Can SMRs save the industry? Certainly, active research goes on around the globe, and it would be premature to suggest they will not gain traction. But the literature suggests they will share many of the problems of their big brothers. Also some unique ones such as neutron leakage, higher staffing costs per unit of generated electricity compared to their big brothers, and the heightened risks of nuclear proliferation due to the large number of partially or unsafe-guarded factory locations compared to the few dedicated and well-guarded sites of large power reactors.
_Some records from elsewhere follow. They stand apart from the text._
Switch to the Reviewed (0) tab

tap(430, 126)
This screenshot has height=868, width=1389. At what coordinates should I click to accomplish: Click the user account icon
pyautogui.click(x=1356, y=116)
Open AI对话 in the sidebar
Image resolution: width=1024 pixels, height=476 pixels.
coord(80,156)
The final abiding problem is spent fuel disposal. The United States has about 60,000 tonnes of high-level nuclear waste with no proven storage technology to isolate it from the biosphere for the necessary 25,000 years. Yucca Mountain in Nevada was considered but lacked approval from the native Indian population. Australia has not even begun to find a spent fuel storage site for high-level nuclear waste. A low-level waste site has been chosen at Kimba on the Eyre Peninsular in South Australia, but is disputed by First Nation communities. Meanwhile intermediate and high level radioactive waste remains in storage at The Australian Nuclear Science and Technology Organisation’s base at Lucas Heights on the southern outskirts of Sydney. Where on earth (or in Australia) could space be found for a spent fuel dump for highly-toxic and long-lasting radwaste from small modular reactors?

Where, for that matter, would SMRs be built? A NIMBY reaction can be expected even from those who believe nuclear power can solve our emissions problem. And the political life of any politician who proposes building or operating nuclear reactors in his or her electorate can be expected to be short.